Pattern 11: A primary business income of ≥150,193,704 occurred when the ratio of the primary business income to total assets was ≥2.450, meaning that the business had fewer total assets but a high primary business income. This occurs when an operating entity does not require high-value assets. However, fraudulent signals will result in improper asset management, leading to a high return on assets. Management is effective [14], which is related to [20,33], in that a fraudulent ratio of primary business income to total assets can predict fraudulent financial statements.
Pattern 37: A ratio of accounts receivable to primary business income of ≥0.791 was correlated with a ratio of capitals and reserves to total debt of ≥19.932 and a ratio of gross profit to primary business profit of ≥0.777, indicating that the business had not yet received payment of the primary business income. This may affect the entity’s liquidity [21] and the use of the owner’s capital rather than that from creditors. Expanding the business to generate higher profits correlates with gross profit from the primary business profit.
Pattern 38: A ratio of capital and reserves to total debt of ≥19.932 was correlated with a ratio of accounts receivable to primary business income of ≥0.791 and a ratio of gross profit to primary business profit of ≥0.777. This indicated that the gross profit from the primary business profit of an entity and the primary business income, most of which had not been paid, were related to the owner’s capital structure rather than the creditors’ because most of the revenue had not been settled, leading to a situation in which no capital circulated in the business. Therefore, the business must raise money from other sources [21].
Patterns 37 and 38 must be considered because there may be misappropriation or fraud in debt settlements that are not recorded [21] and managers may have an incentive [14] to present the use of funds from owners rather than creditors. This leads to low levels of risk and interesting ventures in investments, lending, etc.

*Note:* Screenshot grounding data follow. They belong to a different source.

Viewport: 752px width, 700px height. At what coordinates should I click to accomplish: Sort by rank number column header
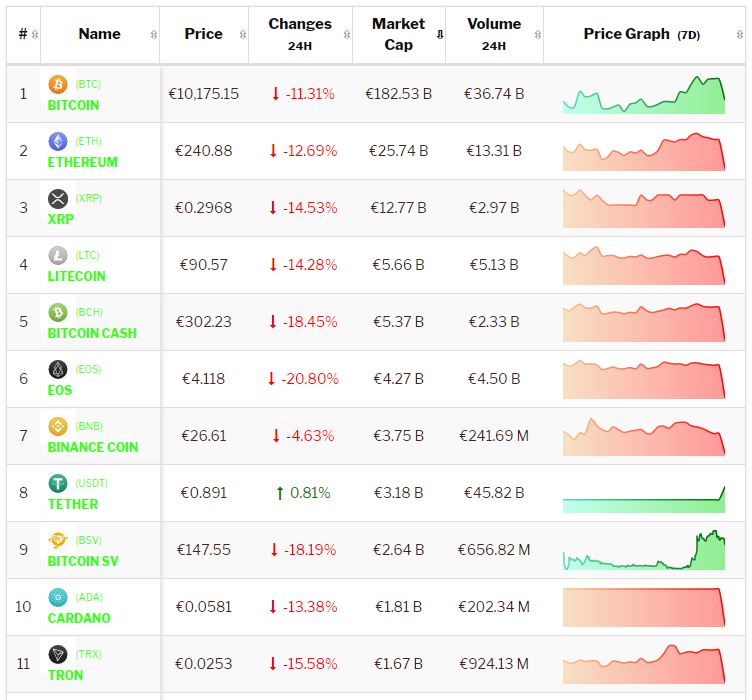pos(23,34)

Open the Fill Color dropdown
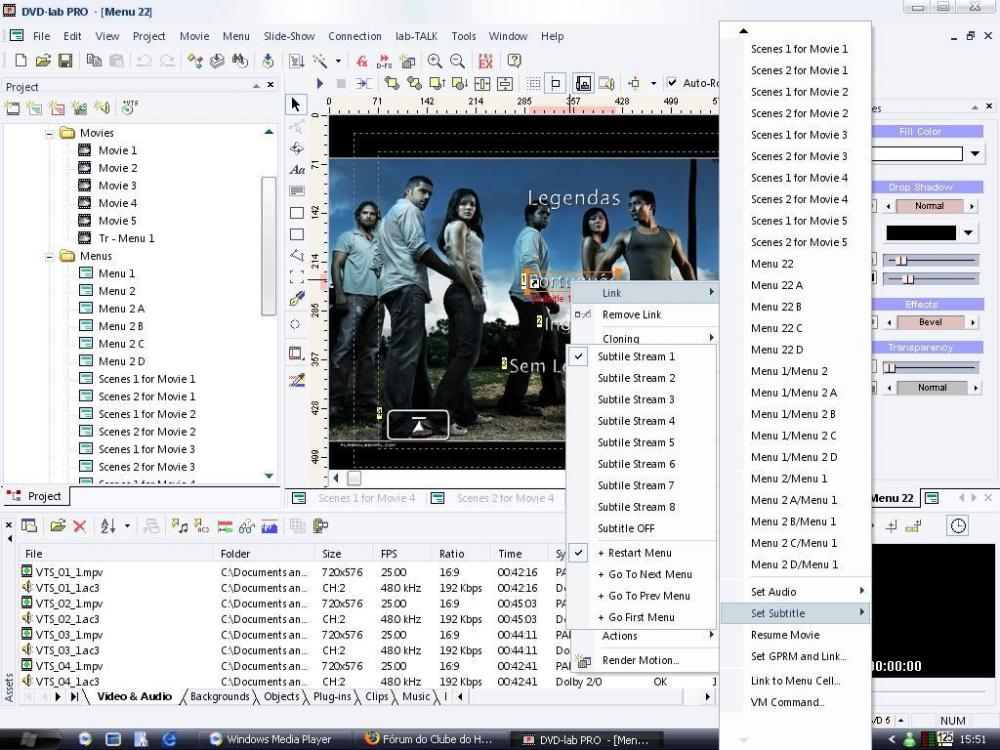[x=975, y=154]
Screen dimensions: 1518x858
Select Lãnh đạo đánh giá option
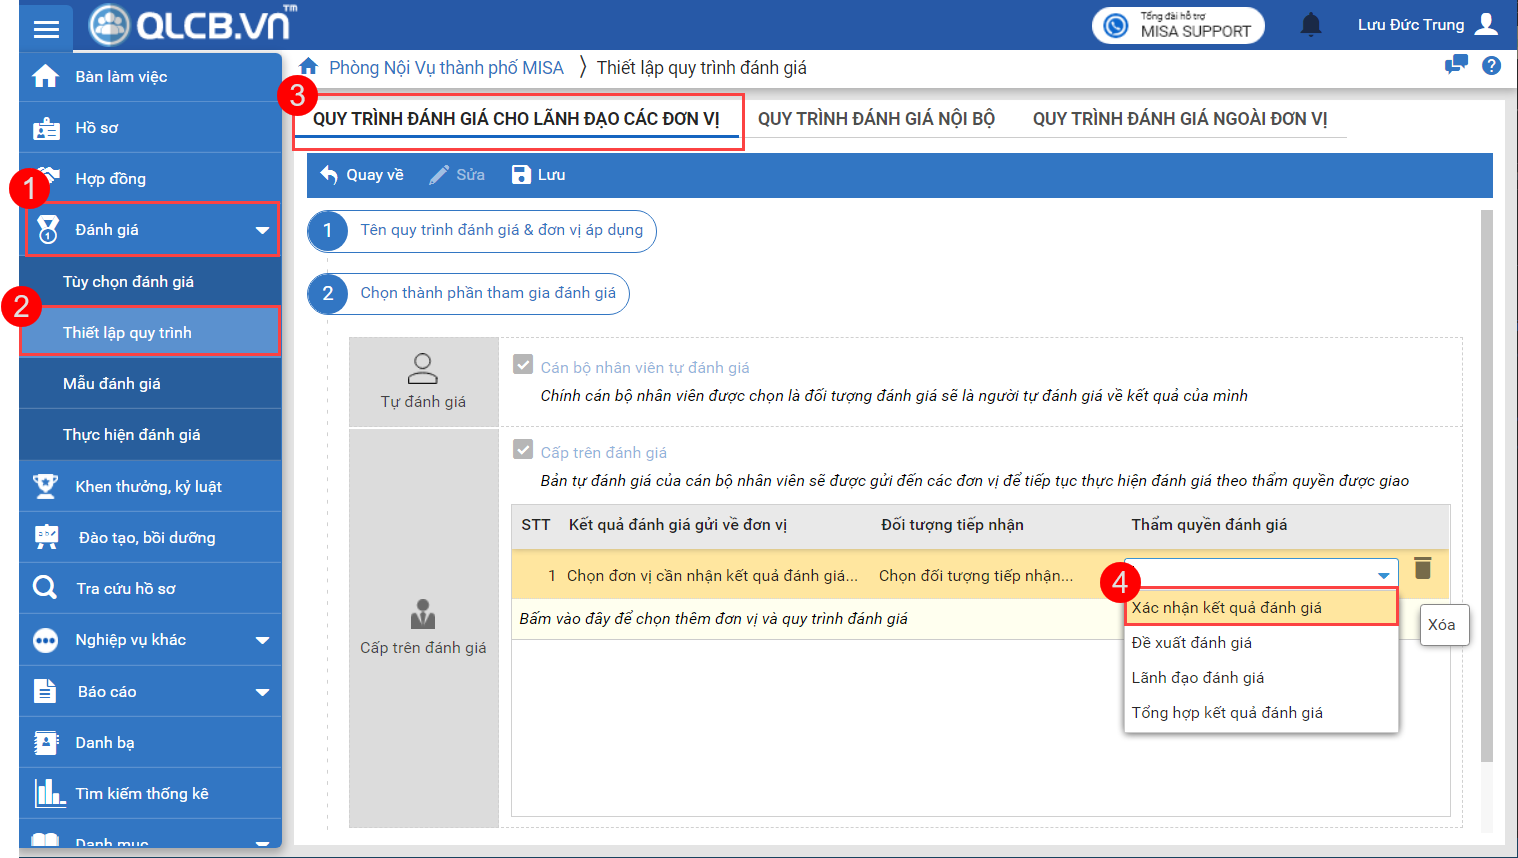1197,678

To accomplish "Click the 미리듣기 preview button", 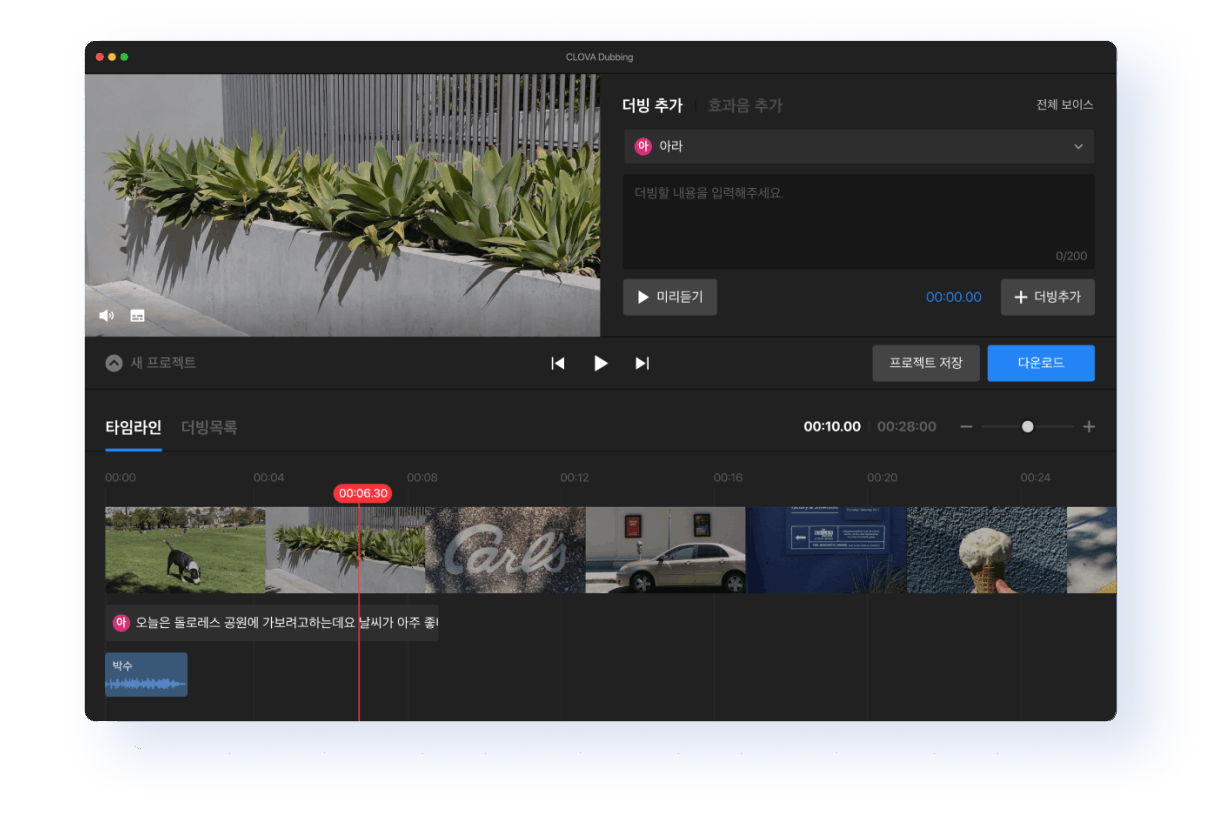I will 669,297.
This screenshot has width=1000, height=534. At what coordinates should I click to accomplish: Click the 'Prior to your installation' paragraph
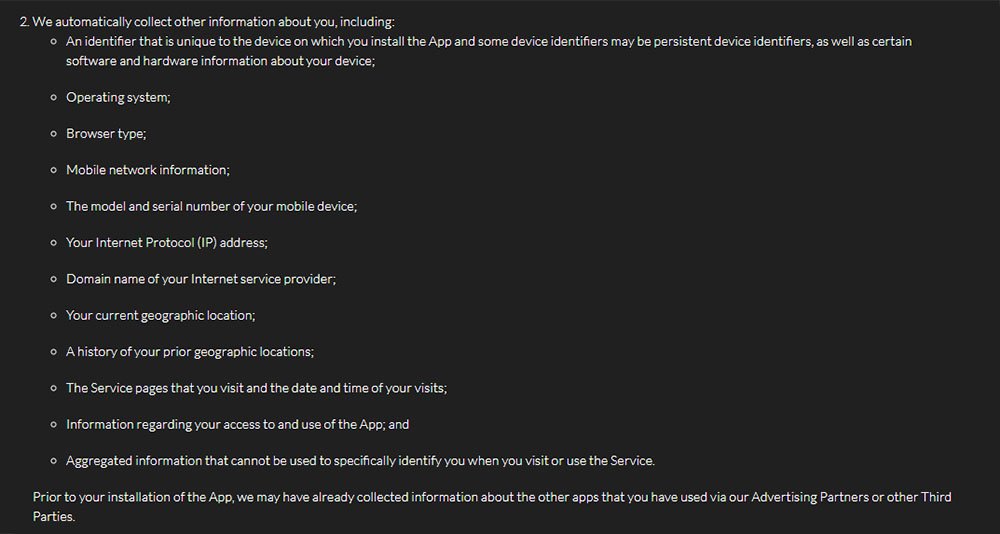[492, 507]
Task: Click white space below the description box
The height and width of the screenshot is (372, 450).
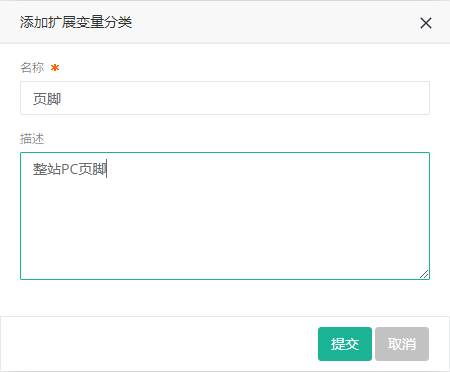Action: (225, 297)
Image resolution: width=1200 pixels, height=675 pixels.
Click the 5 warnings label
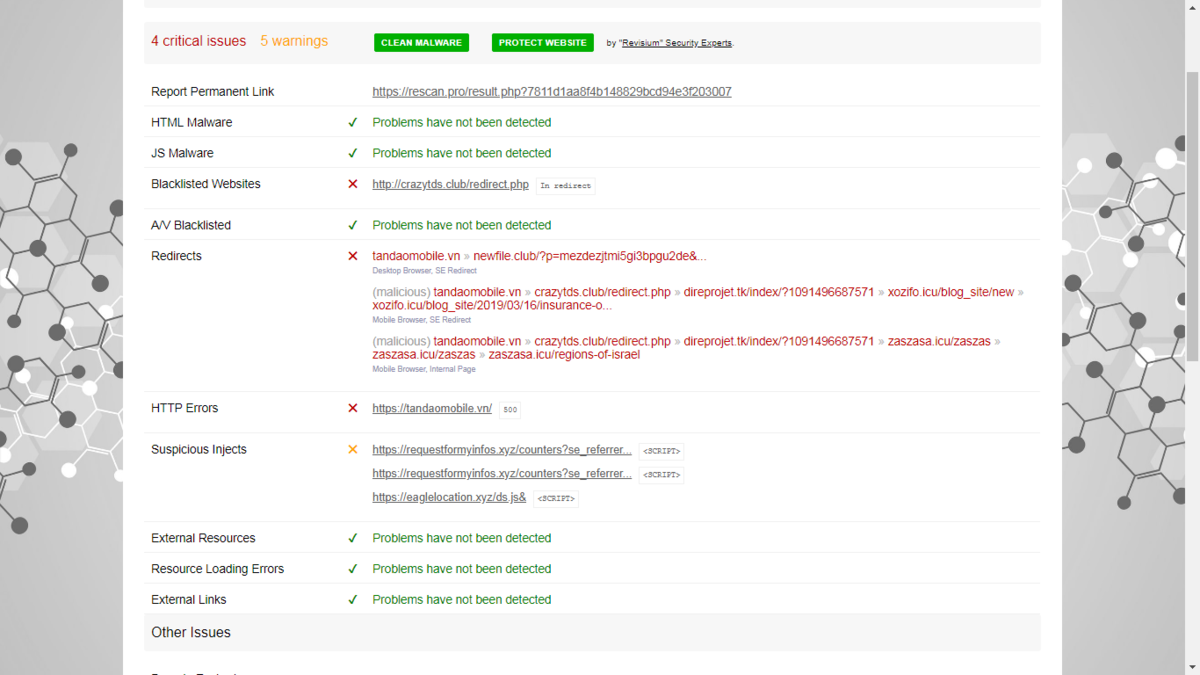click(294, 42)
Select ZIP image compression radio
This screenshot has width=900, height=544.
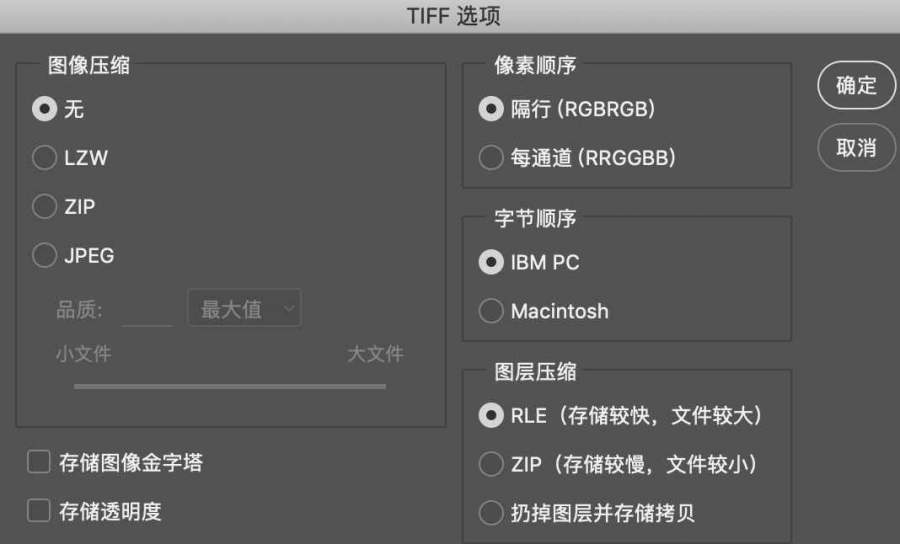pos(44,207)
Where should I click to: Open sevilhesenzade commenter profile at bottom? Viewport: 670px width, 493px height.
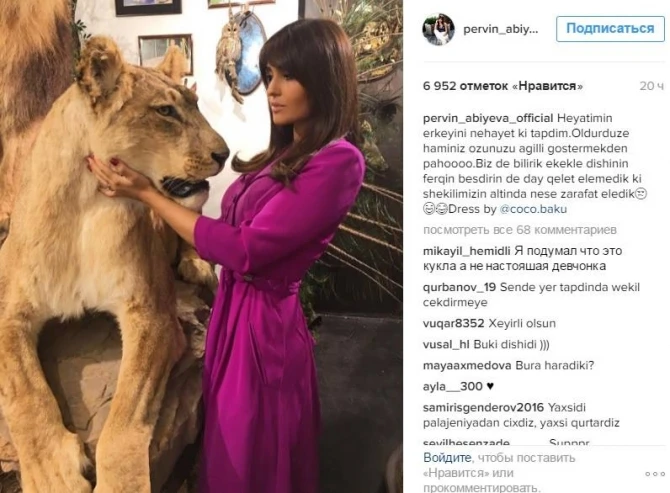click(x=466, y=442)
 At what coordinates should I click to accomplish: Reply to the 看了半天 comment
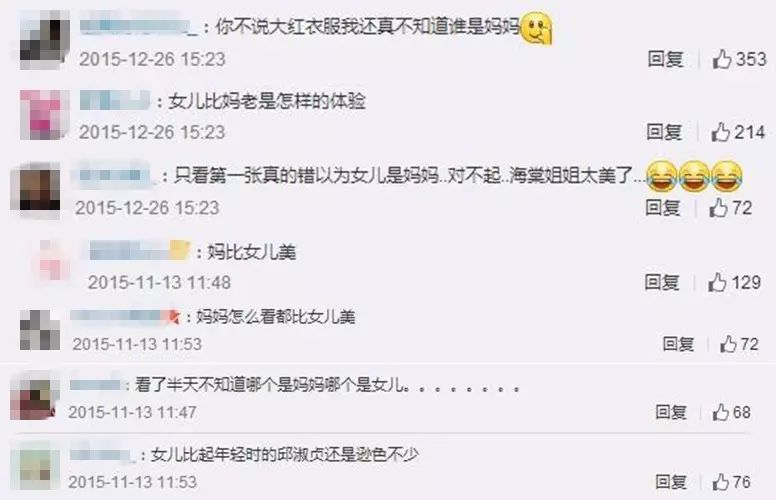[x=671, y=412]
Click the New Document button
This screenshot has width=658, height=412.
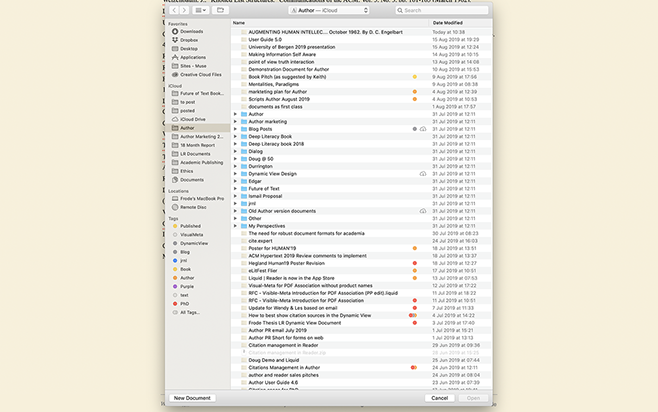[x=191, y=398]
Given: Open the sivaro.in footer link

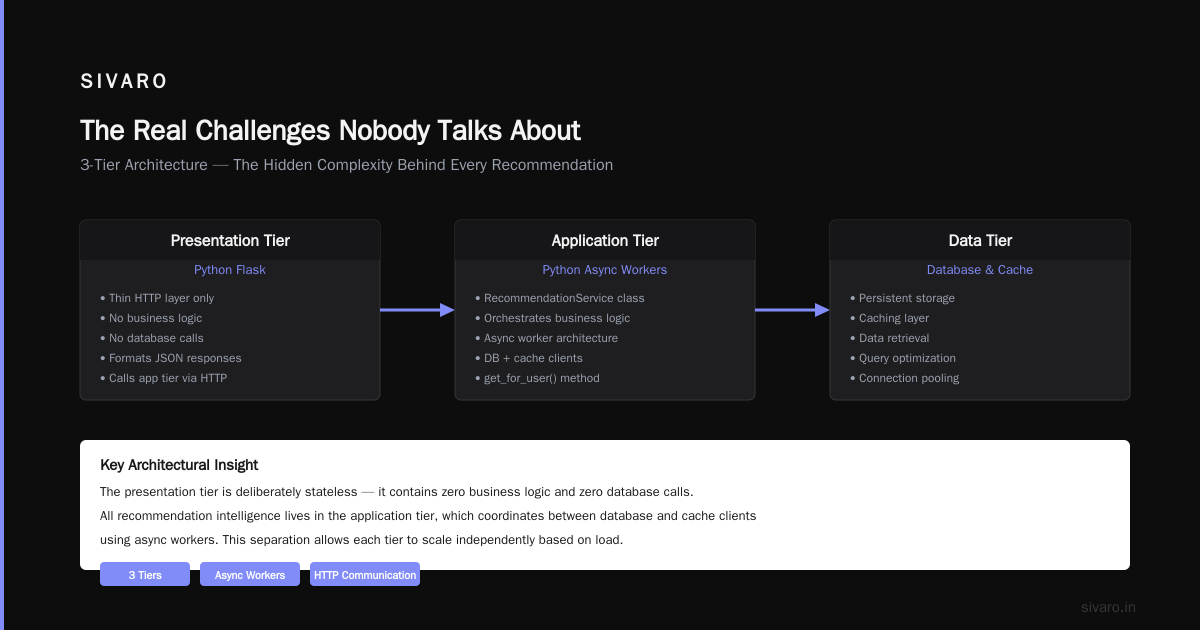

(4) The debt management ratio indicates the debt repayment ability of an entity or the proceeds that can be used to pay debt in the future. If this ratio is high, the entity’s debt is higher than the owner’s equity, indicating that the entity has a risk regarding debt repayment on both loans and interest payable. A high ratio can also affect bankruptcy concerns. However, if this ratio is low, the entity has less debt than equity and still makes a profit from operating. This ratio also indicates whether an asset can generate revenue. The income reflects the performance of the entity and management. If this ratio is high and the entity is operating more efficiently, the reason may be fraudulent financial statements. If this ratio is low, the profitability of that asset is still low. The associated patterns were as follows:
Pattern 7: A ratio of capital and reserves to total debt of 1.873 to 2.314 was correlated with a gross profit of 56,867.525 to 107,366.280. There was more capital from the owner than from other external sources. It is important to consider that the use of the owner’s funds has a lower cost than the use of creditors’ funds. Managers may have an incentive [14] to present information that an entity has low risk in terms of the reliability of financial statements and investments from investors.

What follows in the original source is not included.